In his complaint, the plaintiff does not contest the determination made by the Comptroller General that, as a temporary employee of Congress, the plaintiff had fulfilled the requirements for an immediate annuity upon his separation from the federal service on January 31, 1979.

The plaintiff’s argument that the phrase “at the time of separation from the service,” as used in 5 U.S.C. § 5595(a)(2)(B)(iv), refers to his separation from the service in 1969, at which time he had not fulfilled the requirements for a civil service annuity, must be rejected as inconsistent with the purpose of the severance pay legislation.

Our predecessor, the United States Court of Claims, had occasion to consider the purpose of the severance pay legislation in the case of Akins v. United States, 194 Ct.Cl. 477, 439 F.2d 175 (1971).
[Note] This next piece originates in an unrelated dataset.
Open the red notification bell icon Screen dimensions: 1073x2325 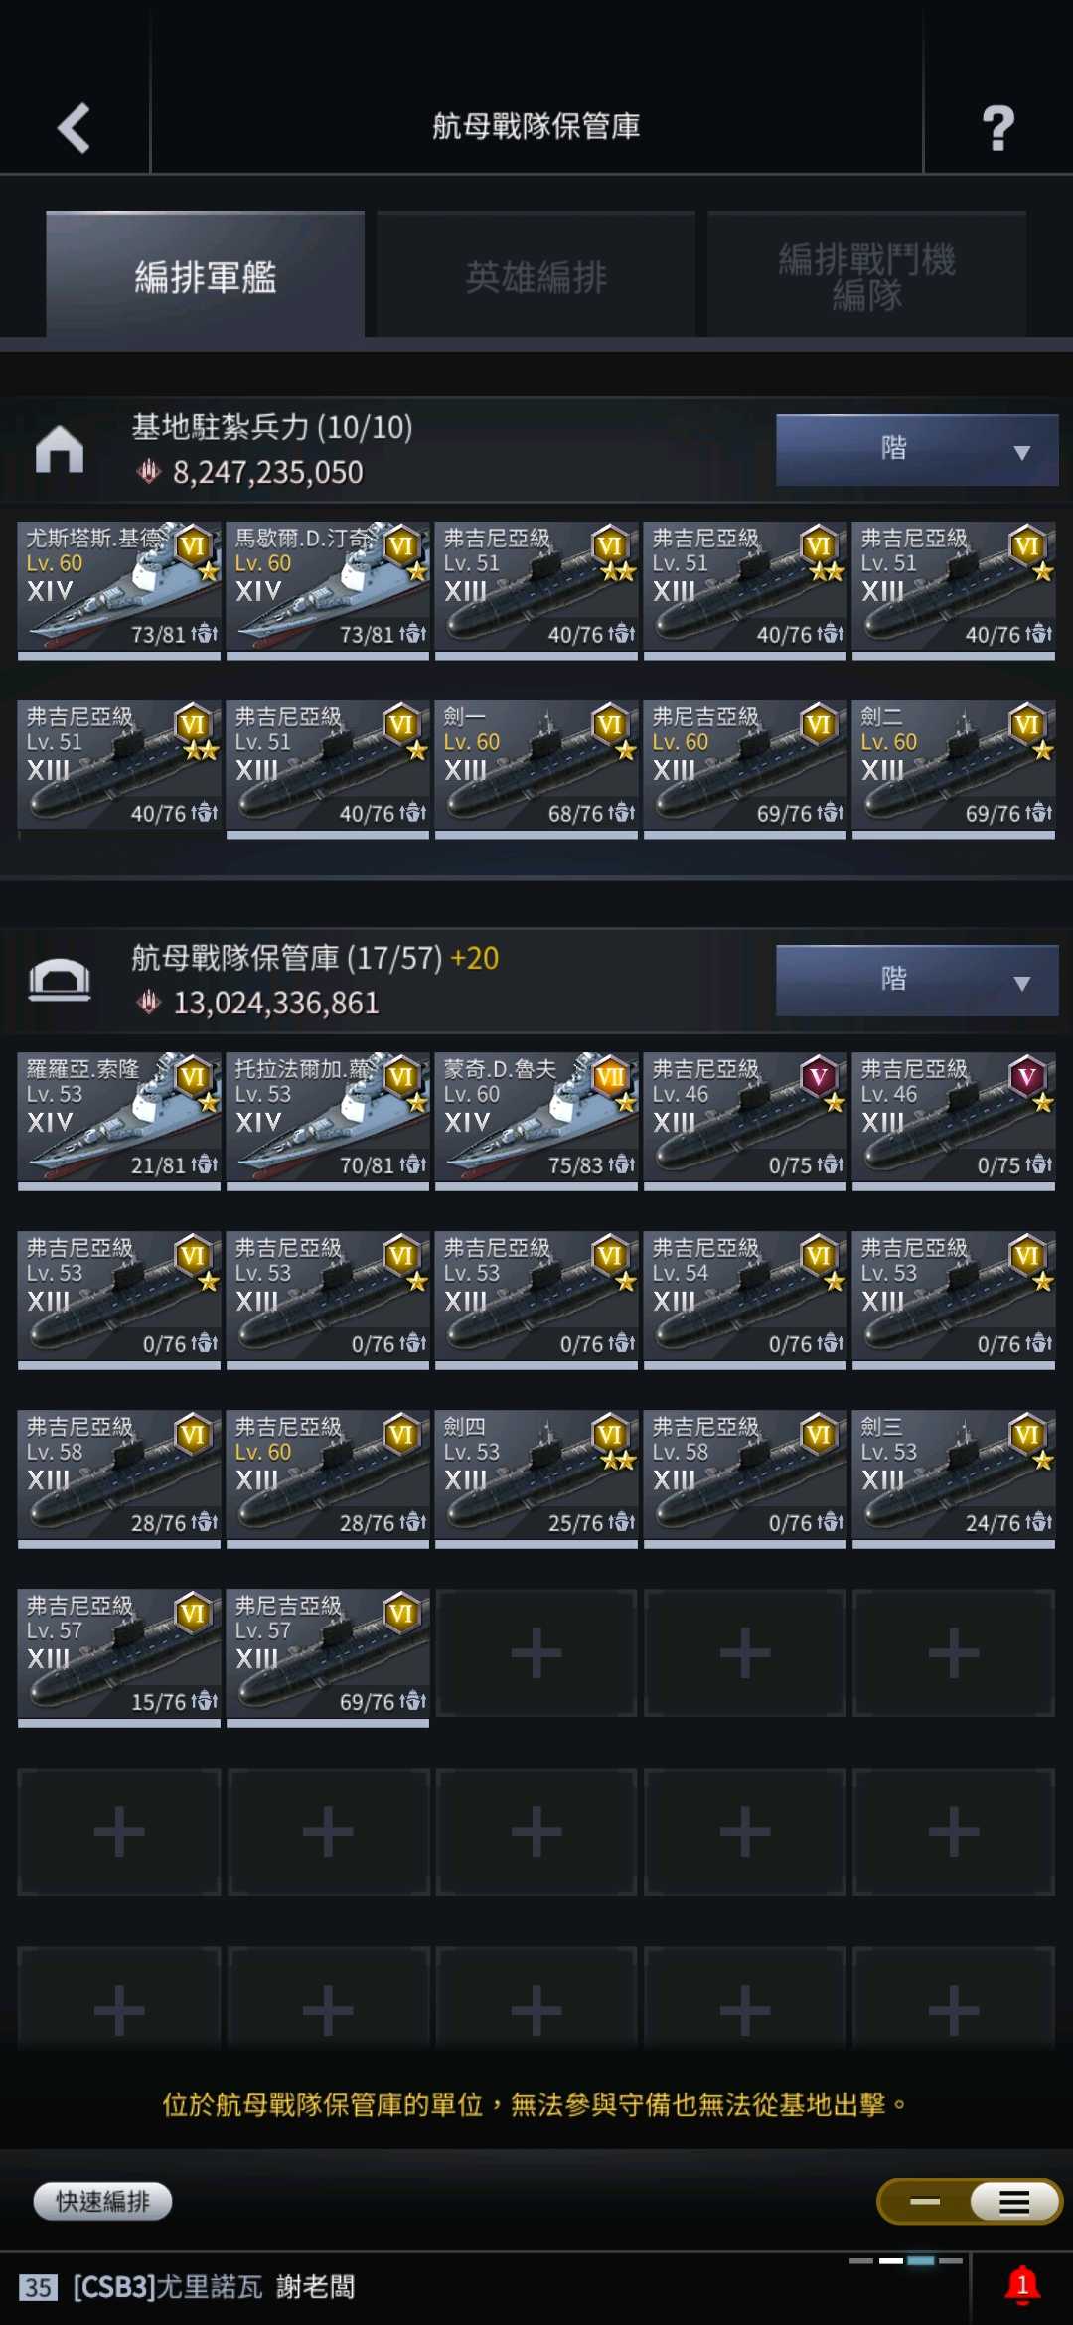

In that case, the court said (194 Ct.Cl. at 484, 439 F.2d at 178) that the legislative history of the legislation “indicates that the express purpose of the severance pay provisions * * * was to afford monetary relief to Federal employees who, after long years of faithful public service, ‘find themselves out in the cold without work and without retirement’ [quoting from 111 Cong.Rec. 25677 (1965)].”

In the plaintiff’s case, he was not actually “severed” from the federal service until January 31, 1979. It is true that he was RIF’d by the Air Force at the close of August 31, 1969, but the following day, September 1, 1969, he went on the payroll of the House of Representatives, and he was thereafter employed continuously by the Congress until January 31, 1979. At that time, the plaintiff was eligible to retire on a civil service annuity; and, hence, he did not “find * * * [himself] out in the cold without work and without retirement.”

Therefore, in view of the plaintiff’s entitlement to federal retirement benefits upon his actual separation from the federal service on January 31, 1979, he was precluded by 5 U.S.C. § 5595(a)(2)(B)(iv) (1982) from also receiving severance pay, irrespective of whether the plaintiff and the Air Force official who issued the Standard Form 50 to the plaintiff did or did not have a “meeting of the minds” to the contrary.

As the Court of Claims once stated, “[u]nless a law has been repealed or declared unconstitutional by the courts, it is a part of the supreme law of the land and no officer or agent can by his actions or conduct waive its provisions or nullify its enforcement.” Montilla v. United States, 198 Ct.Cl. 48, 64, 457 F.2d 978, 987 (1972).

Accordingly, any purported implied-in-fact contract which the plaintiff and the *199Air Force official who issued the Standard Form 50 to the plaintiff on August 26, 1969, may have intended to enter into would be invalid and unenforceable.

Conclusion

For the reasons previously stated, the court concludes, upon the basis of the materials submitted by the parties, that there is no genuine issue as to any material fact necessary for the disposition of the case, that the plaintiff is not entitled to recover, and that the defendant is entitled to a judgment as a matter of law.

The defendant’s motion for summary judgment is therefore granted.

The clerk will enter judgment dismissing the complaint.

IT IS SO ORDERED.'

. Although the plaintiffs name is spelled "Campell" in the complaint, copies of official documents attached to the complaint disclose that "Campbell” is the correct spelling of the plaintiff’s name.